Percolation in a kinetic opinion exchange model

TL;DR

This paper investigates the percolation transition of opinion clusters in a kinetic opinion exchange model, revealing a unique universality class with robust critical exponents unaffected by model parameters.

Contribution

It introduces a percolation analysis of opinion clusters in the LCCC model, identifying a distinct universality class with parameter-independent critical exponents.

Findings

Percolation transition point varies with opinion threshold.

Critical exponents are universal and independent of conviction and influence parameters.

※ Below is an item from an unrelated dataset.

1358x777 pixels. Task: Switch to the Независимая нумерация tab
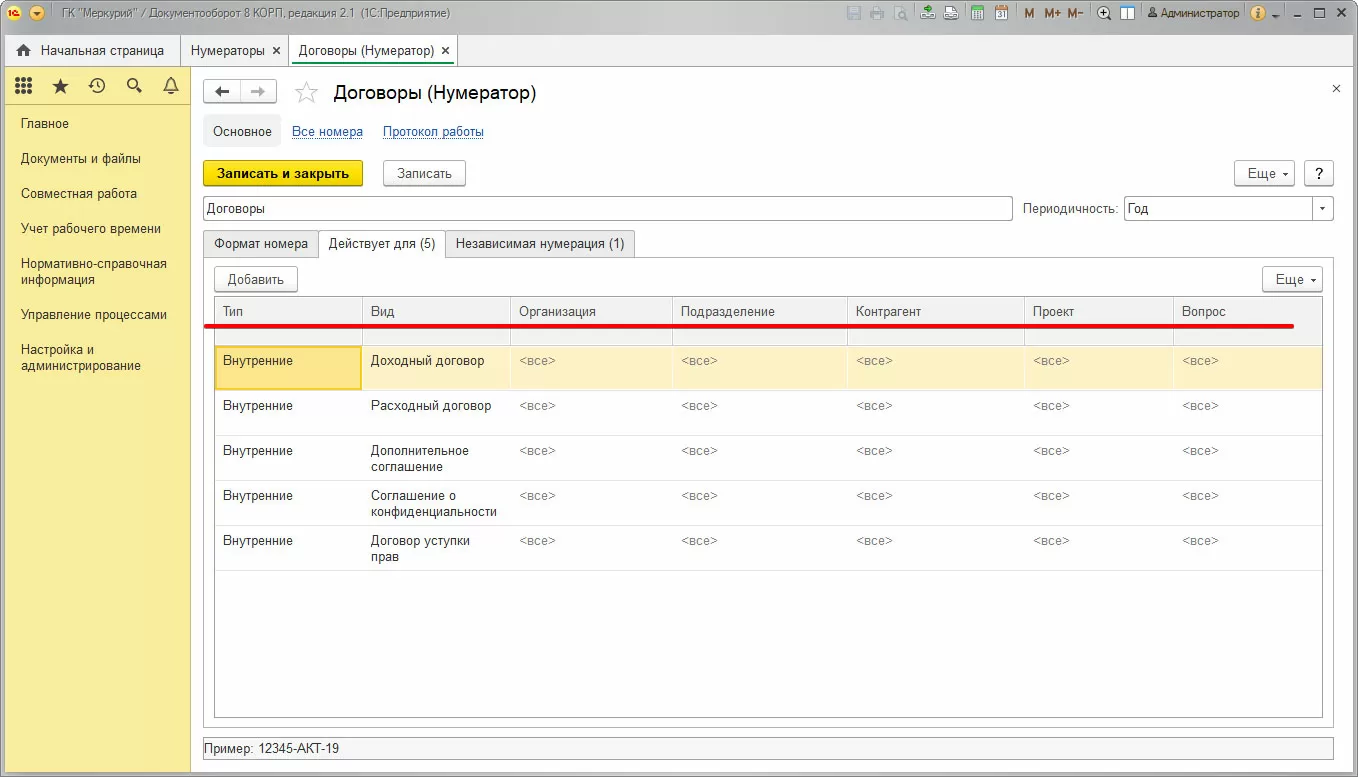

Exponents differ from known percolation and Ising models.

Abstract

We study the percolation transition of the geometrical clusters in the square lattice LCCC model (a kinetic opinion exchange model introduced by Lallouache et al. in Phys. Rev. E 82 056112 (2010)) with the change in conviction and influencing parameter. The cluster comprises of the adjacent sites having an opinion value greater than or equal to a prefixed threshold value of opinion (\Omega). The transition point is different from that obtained for the transition of the order parameter (average opinion value) found by Lallouache et al. Although the transition point varies with the change in the threshold value of the opinion, the critical exponents for the percolation transition obtained from the data collapses of the maximum cluster size, cluster size distribution and Binder cumulant remain same. The exponents are also independent of the values of conviction and influencing parameters indicating the robustness of this transition. The exponents do not match with that of any other known percolation exponents (e.g. the static Ising, dynamic Ising, standard percolation) and thus characterizes the LCCC model to belong to a separate universality class.